Social connection and physical activity could be the antidotes to COVID-19 isolation in rural seniors. If so, Pete Amyoony is living it large.

“The COVID thing doesn’t really change my life very much,” said Amyoony, a senior who has lived for years on a rural farm near Dunster. “I’ve been living on the land for so many years now, I’m pretty independent that way.”

He has a freezer full of food and a root cellar with potatoes, carrots and beets, and goes to the nearest town, McBride, to grocery shop once a week.

“I’m not totally self-sustaining,” the 79-year-old said. “I can’t grow junk food.”

Amyoony does, however, know how to grow nearly anything else.

One of the original organizers of the Dunster, McBride, and Valemount farmers market, the horticulturalist is in the process of transitioning the bulk of his operations to a young couple who recently moved onto the farm with him, but still oversees a thriving greenhouse and a collection of 208 varieties of heritage tomatoes, from which he grows up to 80 varieties for tomatoes and safe seeds.

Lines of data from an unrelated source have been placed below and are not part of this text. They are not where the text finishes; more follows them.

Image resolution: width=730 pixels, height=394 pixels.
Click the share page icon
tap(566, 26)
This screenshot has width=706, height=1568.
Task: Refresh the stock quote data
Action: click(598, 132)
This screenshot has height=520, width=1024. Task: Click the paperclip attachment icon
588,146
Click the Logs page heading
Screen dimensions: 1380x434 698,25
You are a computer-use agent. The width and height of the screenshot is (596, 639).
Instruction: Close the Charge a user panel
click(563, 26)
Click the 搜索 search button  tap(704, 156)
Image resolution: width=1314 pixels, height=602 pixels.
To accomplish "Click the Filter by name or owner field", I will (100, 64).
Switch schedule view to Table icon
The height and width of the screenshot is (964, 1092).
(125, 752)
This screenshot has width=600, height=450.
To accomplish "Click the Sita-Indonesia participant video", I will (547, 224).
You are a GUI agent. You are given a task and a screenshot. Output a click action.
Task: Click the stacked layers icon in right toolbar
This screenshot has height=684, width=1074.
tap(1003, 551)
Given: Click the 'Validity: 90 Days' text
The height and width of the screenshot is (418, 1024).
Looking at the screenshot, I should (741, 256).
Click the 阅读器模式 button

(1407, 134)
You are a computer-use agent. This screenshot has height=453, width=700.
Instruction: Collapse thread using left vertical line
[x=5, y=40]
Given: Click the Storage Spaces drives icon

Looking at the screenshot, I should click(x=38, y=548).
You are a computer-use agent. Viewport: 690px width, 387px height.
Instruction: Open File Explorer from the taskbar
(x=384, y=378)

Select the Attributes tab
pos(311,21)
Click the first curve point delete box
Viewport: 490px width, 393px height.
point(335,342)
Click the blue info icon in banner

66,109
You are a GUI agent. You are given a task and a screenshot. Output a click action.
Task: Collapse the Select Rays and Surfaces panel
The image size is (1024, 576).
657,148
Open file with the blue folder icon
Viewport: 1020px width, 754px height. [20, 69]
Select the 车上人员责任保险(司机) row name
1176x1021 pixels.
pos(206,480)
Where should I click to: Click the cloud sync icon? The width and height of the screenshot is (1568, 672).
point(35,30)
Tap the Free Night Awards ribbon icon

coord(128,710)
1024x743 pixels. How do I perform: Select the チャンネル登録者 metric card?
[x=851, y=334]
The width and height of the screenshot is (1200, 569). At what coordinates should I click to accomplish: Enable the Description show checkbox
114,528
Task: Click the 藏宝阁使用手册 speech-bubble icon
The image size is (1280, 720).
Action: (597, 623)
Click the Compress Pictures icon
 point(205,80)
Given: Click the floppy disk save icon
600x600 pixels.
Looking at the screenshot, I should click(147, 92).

A busy, robust lifestyle may not only combat loneliness, but also dementia. A 2012 study published from the Netherlands published in The Journal of Neurology, Neurosurgery and Psychiatry found that loneliness was a predictor of dementia in later life.

“I really feel sorry for people who are stuck in an apartment building where they can’t get out that much, and if they do get out, they got to be careful,” said Amyoony, who recommended gardening as the perfect pastime for people feeling trapped at home. Even a person living in a condo can grow a box garden, he said.

“Gardening to me is the most relaxing and amazing thing a person can do to get in touch with yourself and with nature,” said the former teacher, whose farm is surrounded by mountains. “When I’m in my playpen, which is what I call my greenhouses, I’m doing my yoga and meditation and everything all at once.”

Amyoony is one of 20 per cent of British Columbians over 65 years-old and an estimated 100,000 seniors who live in rural communities in B.C. According to Better at Home, a United Way agency-funded program that delivers home support to help seniors stay in their homes, in 2017, 61 percent of the Robson Valley Better at Home recipients lived alone, and of those, 40 per cent were men. One of the services provided by the home support agency ever since the pandemic-driven days of self-isolation is a weekly chat with seniors living at home.

Even though Amyoony provides support to other seniors, he himself gets called twice a week by Better at Home volunteers to see if he’s okay.
“It’s so funny because they say, we know you’re volunteering for other seniors and here we are trying to make sure that you’re okay,” laughed Amyoony. “But I said, ‘No, that’s great. Just call me if that’s your job.'”

A longitudinal study by a team of European researchers indicated that social engagement was correlated with a decreased risk of dementia.

For the seniors on Amyoony’s phone tree, ” I call them to make sure that they don’t need something,” he said. “There’s three or four of them here that are quite isolated.”

To ease their aloneness, he visits and brings them meals, “so they don’t have to be quite so tied down,” he said.

Meanwhile, Amyoony doesn’t feel lonely, he said. “It’s a good life; I don’t seem to want for anything.”

Besides his greenhouse meditations, he plays music for an hour or two a day. “I’m still learning; I took up the fiddle at age 72,” he said. After the fiddle, guitar and piano and guitar, what’s next?

“I still want to do the banjo and a couple of other instruments,” he said.